==== Input data ====

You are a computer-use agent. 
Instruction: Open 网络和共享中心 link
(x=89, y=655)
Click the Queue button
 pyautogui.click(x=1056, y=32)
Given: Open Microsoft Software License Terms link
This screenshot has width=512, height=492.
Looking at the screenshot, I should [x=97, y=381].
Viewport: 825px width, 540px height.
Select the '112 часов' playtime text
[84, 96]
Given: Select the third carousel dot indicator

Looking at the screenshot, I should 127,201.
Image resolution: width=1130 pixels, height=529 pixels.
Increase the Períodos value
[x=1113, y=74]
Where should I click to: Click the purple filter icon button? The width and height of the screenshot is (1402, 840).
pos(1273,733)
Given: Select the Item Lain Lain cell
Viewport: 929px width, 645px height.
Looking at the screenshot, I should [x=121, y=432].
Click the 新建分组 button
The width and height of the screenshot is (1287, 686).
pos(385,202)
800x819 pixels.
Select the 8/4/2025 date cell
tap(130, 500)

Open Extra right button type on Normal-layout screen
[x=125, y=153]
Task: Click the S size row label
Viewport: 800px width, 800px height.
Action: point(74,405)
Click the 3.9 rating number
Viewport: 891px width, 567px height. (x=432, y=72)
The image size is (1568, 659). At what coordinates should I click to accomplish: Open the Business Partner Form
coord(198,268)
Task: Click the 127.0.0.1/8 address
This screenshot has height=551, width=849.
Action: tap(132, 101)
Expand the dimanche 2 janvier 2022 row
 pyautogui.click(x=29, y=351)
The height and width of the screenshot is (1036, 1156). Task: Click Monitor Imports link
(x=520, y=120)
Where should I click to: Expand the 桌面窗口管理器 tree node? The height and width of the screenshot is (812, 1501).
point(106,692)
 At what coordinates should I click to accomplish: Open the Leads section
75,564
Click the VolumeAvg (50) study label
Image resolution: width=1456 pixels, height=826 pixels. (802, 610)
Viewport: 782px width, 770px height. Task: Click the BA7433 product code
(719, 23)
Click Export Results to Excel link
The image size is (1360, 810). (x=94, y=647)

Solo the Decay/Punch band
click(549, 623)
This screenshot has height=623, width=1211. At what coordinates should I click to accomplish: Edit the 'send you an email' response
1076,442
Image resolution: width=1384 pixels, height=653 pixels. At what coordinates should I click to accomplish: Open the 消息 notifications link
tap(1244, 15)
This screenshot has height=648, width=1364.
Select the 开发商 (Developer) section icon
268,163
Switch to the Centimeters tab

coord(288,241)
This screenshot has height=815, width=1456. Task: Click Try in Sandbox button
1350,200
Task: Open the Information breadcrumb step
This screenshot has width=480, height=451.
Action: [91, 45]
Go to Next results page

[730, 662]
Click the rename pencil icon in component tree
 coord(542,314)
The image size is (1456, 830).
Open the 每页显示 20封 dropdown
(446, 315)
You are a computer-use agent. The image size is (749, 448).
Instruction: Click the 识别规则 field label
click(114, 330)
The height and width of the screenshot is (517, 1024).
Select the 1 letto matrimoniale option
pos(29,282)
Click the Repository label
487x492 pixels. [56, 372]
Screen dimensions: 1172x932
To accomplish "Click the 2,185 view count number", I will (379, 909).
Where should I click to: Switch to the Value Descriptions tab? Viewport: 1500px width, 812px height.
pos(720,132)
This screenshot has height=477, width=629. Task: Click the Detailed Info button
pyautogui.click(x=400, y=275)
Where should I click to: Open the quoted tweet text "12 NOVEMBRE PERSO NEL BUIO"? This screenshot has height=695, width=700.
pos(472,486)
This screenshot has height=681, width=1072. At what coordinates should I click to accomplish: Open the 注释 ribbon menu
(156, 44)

====

## Goal
Reproduce all of the data above, swapping every instance of "Task" for "Goal" and leaving everything else unchanged.

## Exercise answer
You are a computer-use agent. 
Instruction: Open 网络和共享中心 link
(x=89, y=655)
Click the Queue button
 pyautogui.click(x=1056, y=32)
Given: Open Microsoft Software License Terms link
This screenshot has width=512, height=492.
Looking at the screenshot, I should [x=97, y=381].
Viewport: 825px width, 540px height.
Select the '112 часов' playtime text
[84, 96]
Given: Select the third carousel dot indicator

Looking at the screenshot, I should 127,201.
Image resolution: width=1130 pixels, height=529 pixels.
Increase the Períodos value
[x=1113, y=74]
Where should I click to: Click the purple filter icon button? The width and height of the screenshot is (1402, 840).
pos(1273,733)
Given: Select the Item Lain Lain cell
Viewport: 929px width, 645px height.
Looking at the screenshot, I should [x=121, y=432].
Click the 新建分组 button
The width and height of the screenshot is (1287, 686).
pos(385,202)
800x819 pixels.
Select the 8/4/2025 date cell
tap(130, 500)

Open Extra right button type on Normal-layout screen
[x=125, y=153]
Goal: Click the S size row label
Viewport: 800px width, 800px height.
Action: point(74,405)
Click the 3.9 rating number
Viewport: 891px width, 567px height. (x=432, y=72)
The image size is (1568, 659). At what coordinates should I click to accomplish: Open the Business Partner Form
coord(198,268)
Goal: Click the 127.0.0.1/8 address
This screenshot has height=551, width=849.
Action: tap(132, 101)
Expand the dimanche 2 janvier 2022 row
 pyautogui.click(x=29, y=351)
The height and width of the screenshot is (1036, 1156). Goal: Click Monitor Imports link
(x=520, y=120)
Where should I click to: Expand the 桌面窗口管理器 tree node? The height and width of the screenshot is (812, 1501).
point(106,692)
 At what coordinates should I click to accomplish: Open the Leads section
75,564
Click the VolumeAvg (50) study label
Image resolution: width=1456 pixels, height=826 pixels. (802, 610)
Viewport: 782px width, 770px height. Goal: Click the BA7433 product code
(719, 23)
Click Export Results to Excel link
The image size is (1360, 810). (x=94, y=647)

Solo the Decay/Punch band
click(549, 623)
This screenshot has height=623, width=1211. At what coordinates should I click to accomplish: Edit the 'send you an email' response
1076,442
Image resolution: width=1384 pixels, height=653 pixels. At what coordinates should I click to accomplish: Open the 消息 notifications link
tap(1244, 15)
This screenshot has height=648, width=1364.
Select the 开发商 (Developer) section icon
268,163
Switch to the Centimeters tab

coord(288,241)
This screenshot has height=815, width=1456. Goal: Click Try in Sandbox button
1350,200
Goal: Open the Information breadcrumb step
This screenshot has width=480, height=451.
Action: [91, 45]
Go to Next results page

[730, 662]
Click the rename pencil icon in component tree
 coord(542,314)
The image size is (1456, 830).
Open the 每页显示 20封 dropdown
(446, 315)
You are a computer-use agent. The image size is (749, 448).
Instruction: Click the 识别规则 field label
click(114, 330)
The height and width of the screenshot is (517, 1024).
Select the 1 letto matrimoniale option
pos(29,282)
Click the Repository label
487x492 pixels. [56, 372]
Screen dimensions: 1172x932
To accomplish "Click the 2,185 view count number", I will (379, 909).
Where should I click to: Switch to the Value Descriptions tab? Viewport: 1500px width, 812px height.
pos(720,132)
This screenshot has height=477, width=629. Goal: Click the Detailed Info button
pyautogui.click(x=400, y=275)
Where should I click to: Open the quoted tweet text "12 NOVEMBRE PERSO NEL BUIO"? This screenshot has height=695, width=700.
pos(472,486)
This screenshot has height=681, width=1072. At what coordinates should I click to accomplish: Open the 注释 ribbon menu
(156, 44)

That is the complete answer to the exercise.